Morphine, a mu-opiate agonist, and ethylketazocine, a kappa-opiate agonist, produce distinct behavioral, pharmacologic, and biochemical effects. In the mouse, large doses of morphine produce convulsions that are usually lethal and that cannot be blocked by naltrexone, whereas ethylketazocine produces nonlethal clonic convulsions that can be blocked by naltrexone. Moreover, mice made tolerant to morphine failed to show cross-tolerance to ethylketazocine, suggesting that the convulsions induced by these drugs are not mediated via a common opioid mechanism. Following a series of electroconvulsive shocks, both morphine and ethylketazocine produced clonic convulsions that were not lethal and that could be blocked by naltrexone. Furthermore, electroconvulsive shock-treated animals made tolerant to morphine-induced convulsions showed cross-tolerance to ethylketazocine. These data suggest that electroconvulsive shock may alter kappa-opioid systems in such a way as to allow mu-agonists to be functional at these sites.

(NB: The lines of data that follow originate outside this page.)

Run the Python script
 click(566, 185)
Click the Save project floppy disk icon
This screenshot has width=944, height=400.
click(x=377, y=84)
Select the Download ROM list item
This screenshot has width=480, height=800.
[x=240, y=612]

吗啡是一种μ阿片受体激动剂,而乙基酮唑辛是一种κ阿片受体激动剂,它们会产生不同的行为、药理和生化效应。在小鼠中,大剂量吗啡会引发惊厥,通常是致命的,且不能被纳曲酮阻断,而乙基酮唑辛会引发非致命性阵挛性惊厥,可被纳曲酮阻断。此外,对吗啡产生耐受性的小鼠对乙基酮唑辛未表现出交叉耐受性,这表明这些药物引发的惊厥并非通过共同的阿片类机制介导。在接受一系列电休克治疗后,吗啡和乙基酮唑辛都会引发非致命性的阵挛性惊厥,且可被纳曲酮阻断。此外,经电休克治疗且对吗啡诱导的惊厥产生耐受性的动物对乙基酮唑辛表现出交叉耐受性。这些数据表明,电休克可能会改变κ阿片系统,使得μ激动剂在这些部位发挥作用。